Considérant ce qui suit :
1. En premier lieu, aux termes de l'article R. 222-1 du code de justice administrative : « Les présidents de tribunal administratif (…) peuvent, par ordonnance : (…) 4º Rejeter les requêtes manifestement irrecevables, lorsque la juridiction n’est pas tenue d’inviter leur auteur à les régulariser ou qu’elles n’ont pas été régularisées à l’expiration du délai imparti par une demande en ce sens (…) ».
2. En deuxième lieu, aux termes de l’article R. 412-1 du même code : « La requête doit, à peine d’irrecevabilité, être accompagnée de la décision attaquée, ou, dans le cas mentionné à l’article R. 421-2, de la pièce justifiant du dépôt de la réclamation (...) ».
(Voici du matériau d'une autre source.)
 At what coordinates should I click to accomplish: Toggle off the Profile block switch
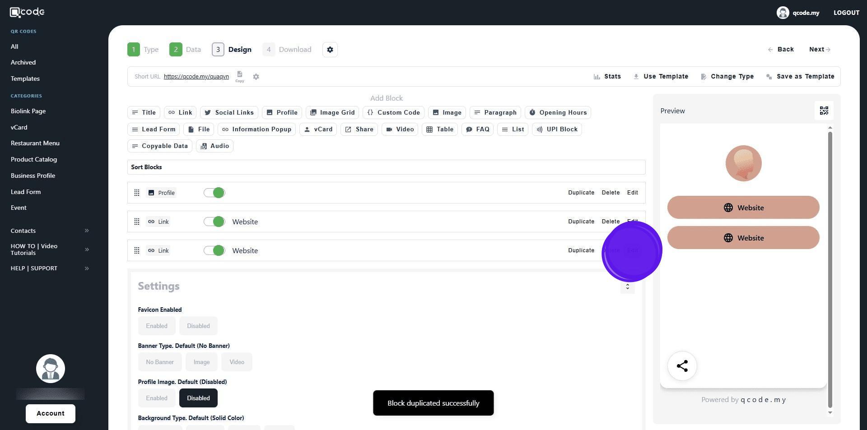pos(214,193)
3. En troisième lieu, aux termes de l’article R. 612-1 du même code : « Lorsque des conclusions sont entachées d'une irrecevabilité susceptible d'être couverte après l'expiration du délai de recours, la juridiction ne peut les rejeter en relevant d'office cette irrecevabilité qu'après avoir invité leur auteur à les régulariser ».
4. En dernier lieu, aux termes de l’article R. 611-8-6 du code de justice administrative : « Les parties sont réputées avoir reçu la communication ou la notification à la date de première consultation du document qui leur a été adressé par voie électronique, certifiée par l'accusé de réception délivré par l'application informatique, ou, à défaut de consultation dans un délai de deux jours ouvrés à compter de la date de mise à disposition du document dans l'application, à l'issue de ce délai. Sauf demande contraire de leur part, les parties sont alertées de toute nouvelle communication ou notification par un message électronique envoyé à l'adresse choisie par elles (…) ».
5. Le juge administratif ne peut être saisi que de conclusions tendant à l’annulation d’une décision administrative ou de conclusions indemnitaires lorsque la responsabilité de l’administration est engagée. Par un courrier du 22 décembre 2025, le greffe du tribunal a invité Mme B..., en application de l’article R. 612-1 du code de justice administrative, à régulariser sa requête au regard des dispositions de l’article R. 412-1 de ce code. Cette demande de régularisation qui lui a été adressée le 22 décembre 2025 à 9h53 au moyen de l’application « télérecours citoyen » est réputée leur avoir été notifiée deux jours plus tard en application des dispositions de l’article R. 611-8-6 du code de justice administrative. Toutefois, dans le délai de quinze jours qui lui était imparti et, en tout état de cause, à la date de la présente ordonnance, Mme B... n’a pas produit la décision du préfet du Jura qu’elle entend attaquer, ni justifié de l’impossibilité de la transmettre. Ainsi, la requête de Mme B... qui n’a pas été régularisée, est manifestement irrecevable et doit dès lors être rejetée en application des dispositions précitées du 4° de l’article R. 222-1 du code de justice administrative.
ORDONNE :
Article 1er : La requête de Mme B... est rejetée.
Article 2 : La présente ordonnance sera notifiée à Mme A... B....
Fait à Besançon le 3 février 2026.
La présidente,
C. Schmerber
La République mande et ordonne au préfet du Jura en ce qui le concerne, ou à tous commissaires de justice à ce requis, en ce qui concerne les voies de droit commun contre les parties privées, de pourvoir à l’exécution de la présente décision.